- _Exercise data_
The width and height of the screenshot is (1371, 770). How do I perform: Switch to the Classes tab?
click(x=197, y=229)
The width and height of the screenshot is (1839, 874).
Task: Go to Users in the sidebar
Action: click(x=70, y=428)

- _Written problem_
Format each line of the rows above as a JSON array of strings, one string per line, and omit any blank lines.

- _Exercise answer_
[
  "The width and height of the screenshot is (1371, 770). How do I perform: Switch to the Classes tab?",
  "click(x=197, y=229)",
  "The width and height of the screenshot is (1839, 874).",
  "Task: Go to Users in the sidebar",
  "Action: click(x=70, y=428)"
]